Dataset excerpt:
^^^^

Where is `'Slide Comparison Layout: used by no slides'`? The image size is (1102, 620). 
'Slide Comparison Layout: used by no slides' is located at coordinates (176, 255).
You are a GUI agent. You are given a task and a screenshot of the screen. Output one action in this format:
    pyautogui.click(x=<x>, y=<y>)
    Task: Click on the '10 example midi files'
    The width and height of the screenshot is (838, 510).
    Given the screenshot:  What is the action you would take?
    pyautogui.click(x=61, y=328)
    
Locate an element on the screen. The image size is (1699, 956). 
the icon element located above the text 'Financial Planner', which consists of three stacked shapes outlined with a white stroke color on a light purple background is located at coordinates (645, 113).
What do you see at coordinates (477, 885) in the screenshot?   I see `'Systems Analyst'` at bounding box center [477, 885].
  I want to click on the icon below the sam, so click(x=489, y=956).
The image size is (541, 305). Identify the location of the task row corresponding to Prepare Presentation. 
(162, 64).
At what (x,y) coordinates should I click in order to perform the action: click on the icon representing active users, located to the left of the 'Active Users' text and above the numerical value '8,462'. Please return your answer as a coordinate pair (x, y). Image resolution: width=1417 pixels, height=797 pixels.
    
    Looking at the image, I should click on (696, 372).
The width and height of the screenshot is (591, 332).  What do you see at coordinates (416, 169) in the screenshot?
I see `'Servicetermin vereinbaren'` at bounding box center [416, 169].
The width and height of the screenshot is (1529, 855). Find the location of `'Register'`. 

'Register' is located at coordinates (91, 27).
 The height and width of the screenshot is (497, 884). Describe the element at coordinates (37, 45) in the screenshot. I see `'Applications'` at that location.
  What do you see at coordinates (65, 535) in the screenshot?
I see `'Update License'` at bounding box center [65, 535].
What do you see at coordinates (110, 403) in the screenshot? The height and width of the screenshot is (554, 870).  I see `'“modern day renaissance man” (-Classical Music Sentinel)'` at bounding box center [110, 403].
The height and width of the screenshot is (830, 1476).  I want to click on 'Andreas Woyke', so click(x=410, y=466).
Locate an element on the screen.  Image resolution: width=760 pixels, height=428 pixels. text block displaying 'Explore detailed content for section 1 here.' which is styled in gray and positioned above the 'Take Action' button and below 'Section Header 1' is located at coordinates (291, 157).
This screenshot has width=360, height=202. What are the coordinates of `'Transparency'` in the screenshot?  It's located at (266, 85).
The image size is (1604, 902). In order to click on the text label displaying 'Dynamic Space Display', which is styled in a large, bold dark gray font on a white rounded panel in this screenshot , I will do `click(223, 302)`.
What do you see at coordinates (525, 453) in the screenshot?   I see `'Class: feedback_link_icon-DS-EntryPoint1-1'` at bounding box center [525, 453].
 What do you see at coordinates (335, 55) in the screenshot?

^^^^

• THE TASK
Reproduce every one of the records above verbatim, with no changes.

• SOLUTION BELOW
Where is `'Slide Comparison Layout: used by no slides'`? The image size is (1102, 620). 
'Slide Comparison Layout: used by no slides' is located at coordinates (176, 255).
You are a GUI agent. You are given a task and a screenshot of the screen. Output one action in this format:
    pyautogui.click(x=<x>, y=<y>)
    Task: Click on the '10 example midi files'
    The width and height of the screenshot is (838, 510).
    Given the screenshot:  What is the action you would take?
    pyautogui.click(x=61, y=328)
    
Locate an element on the screen. The image size is (1699, 956). 
the icon element located above the text 'Financial Planner', which consists of three stacked shapes outlined with a white stroke color on a light purple background is located at coordinates (645, 113).
What do you see at coordinates (477, 885) in the screenshot?   I see `'Systems Analyst'` at bounding box center [477, 885].
  I want to click on the icon below the sam, so click(x=489, y=956).
The image size is (541, 305). Identify the location of the task row corresponding to Prepare Presentation. 
(162, 64).
At what (x,y) coordinates should I click in order to perform the action: click on the icon representing active users, located to the left of the 'Active Users' text and above the numerical value '8,462'. Please return your answer as a coordinate pair (x, y). Image resolution: width=1417 pixels, height=797 pixels.
    
    Looking at the image, I should click on (696, 372).
The width and height of the screenshot is (591, 332).  What do you see at coordinates (416, 169) in the screenshot?
I see `'Servicetermin vereinbaren'` at bounding box center [416, 169].
The width and height of the screenshot is (1529, 855). Find the location of `'Register'`. 

'Register' is located at coordinates (91, 27).
 The height and width of the screenshot is (497, 884). Describe the element at coordinates (37, 45) in the screenshot. I see `'Applications'` at that location.
  What do you see at coordinates (65, 535) in the screenshot?
I see `'Update License'` at bounding box center [65, 535].
What do you see at coordinates (110, 403) in the screenshot? The height and width of the screenshot is (554, 870).  I see `'“modern day renaissance man” (-Classical Music Sentinel)'` at bounding box center [110, 403].
The height and width of the screenshot is (830, 1476).  I want to click on 'Andreas Woyke', so click(x=410, y=466).
Locate an element on the screen.  Image resolution: width=760 pixels, height=428 pixels. text block displaying 'Explore detailed content for section 1 here.' which is styled in gray and positioned above the 'Take Action' button and below 'Section Header 1' is located at coordinates (291, 157).
This screenshot has width=360, height=202. What are the coordinates of `'Transparency'` in the screenshot?  It's located at (266, 85).
The image size is (1604, 902). In order to click on the text label displaying 'Dynamic Space Display', which is styled in a large, bold dark gray font on a white rounded panel in this screenshot , I will do `click(223, 302)`.
What do you see at coordinates (525, 453) in the screenshot?   I see `'Class: feedback_link_icon-DS-EntryPoint1-1'` at bounding box center [525, 453].
 What do you see at coordinates (335, 55) in the screenshot?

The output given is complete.